Figure 2.

Crumbling architecture with faulty foundations – a proposed model of thymic involution. T-cell development initiates when HSC enter into the thymus. It is still unknown whether the number of HSC entering the thymus is reduced with age and there are still debates over the development potential of these cells. HSC are instructed by the TEC through the developmental pathway of successful T-cell differentiation by a combination of cell–cell contact and soluble factors. In the left diagram, the young thymus is distinctly orientated into the cortex and medulla directing the early and late stages of thymopoiesis, respectively, generating functional T cells.
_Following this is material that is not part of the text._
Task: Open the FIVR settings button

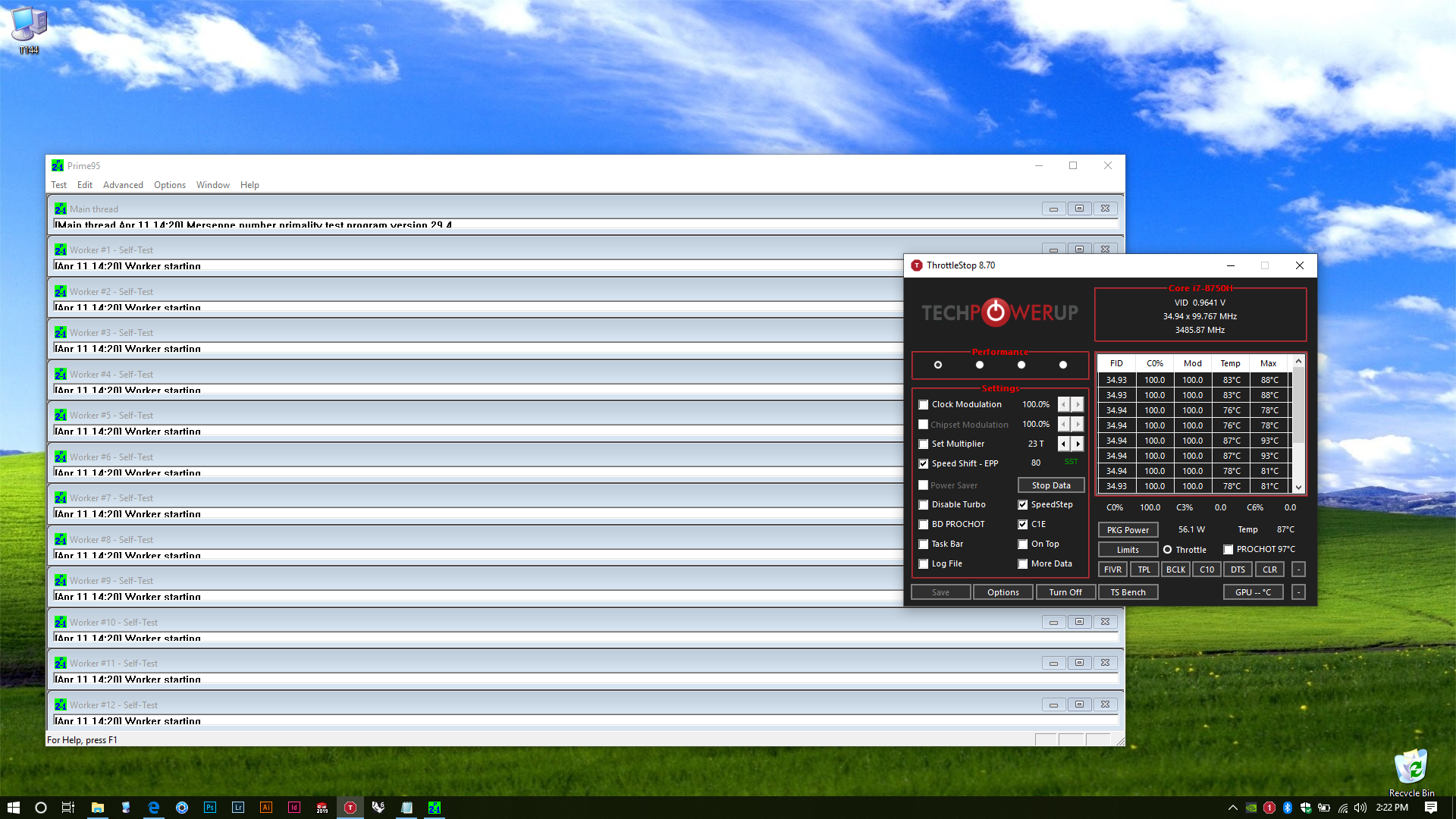Action: tap(1112, 570)
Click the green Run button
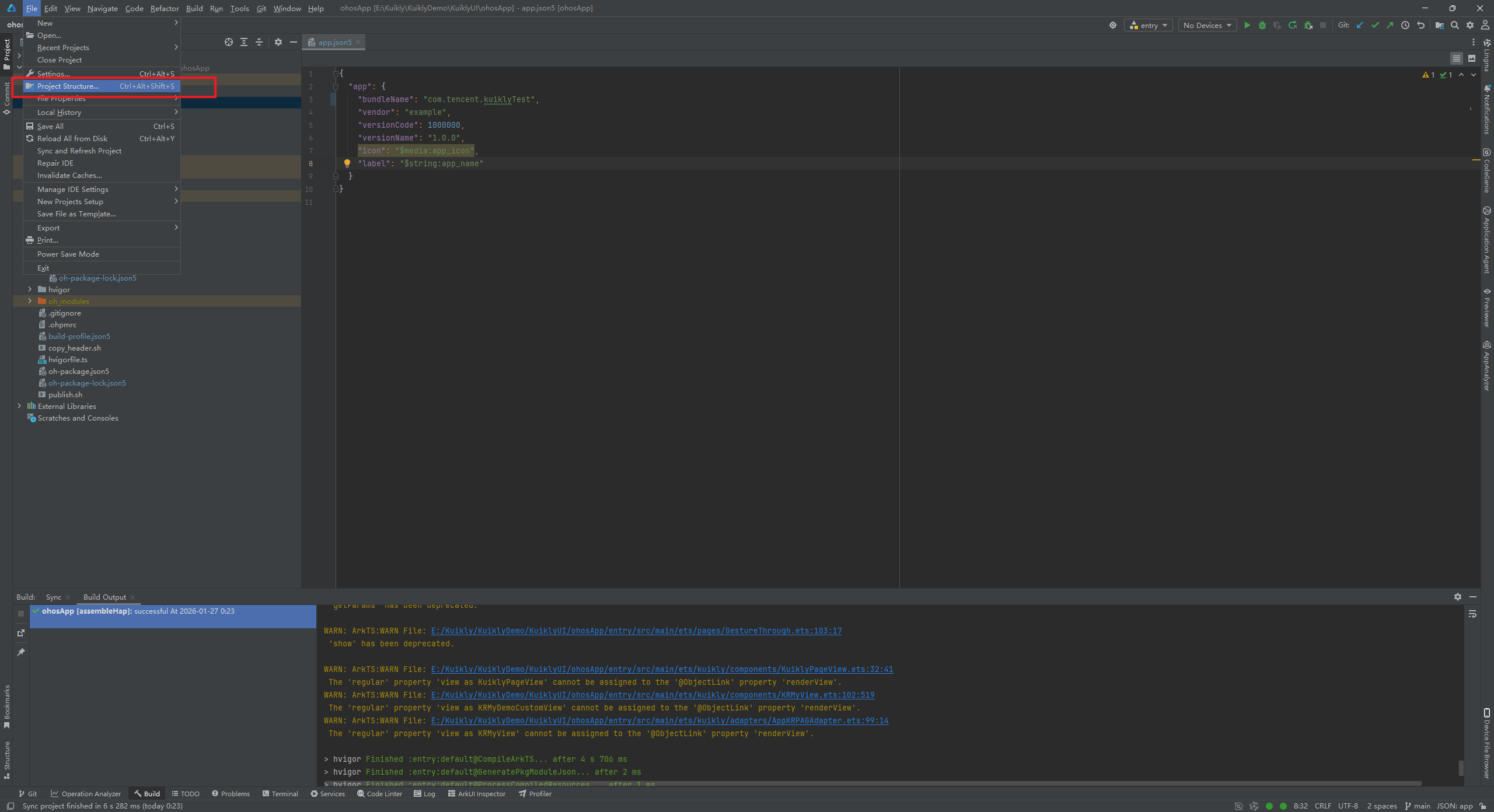Image resolution: width=1494 pixels, height=812 pixels. [1247, 25]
The presence of immunocompetent T cells is imperative to the maintenance of the thymic architecture. However, with increasing age the thymus shrinks, becomes disorganized and the TEC lose defining molecules such as keratin (right diagram) contributing to aberrant T-cell development. As the nature of the relationship between TEC and T cells is symbiotic, these defective T cells have a negative influence on the already age-altered TEC. This leads to a decrease in the number of RTE exiting the thymus and entering the peripheral pool, which in turn results in a constriction of the TCR repertoire in the older individuals by expansion of specific memory clones and decreased naive T-cell numbers. HSC, haematopoietic stem cells; RTE, recent thymic emigrants; TCR, T-cell receptor; TEC, thymic epithelial cells.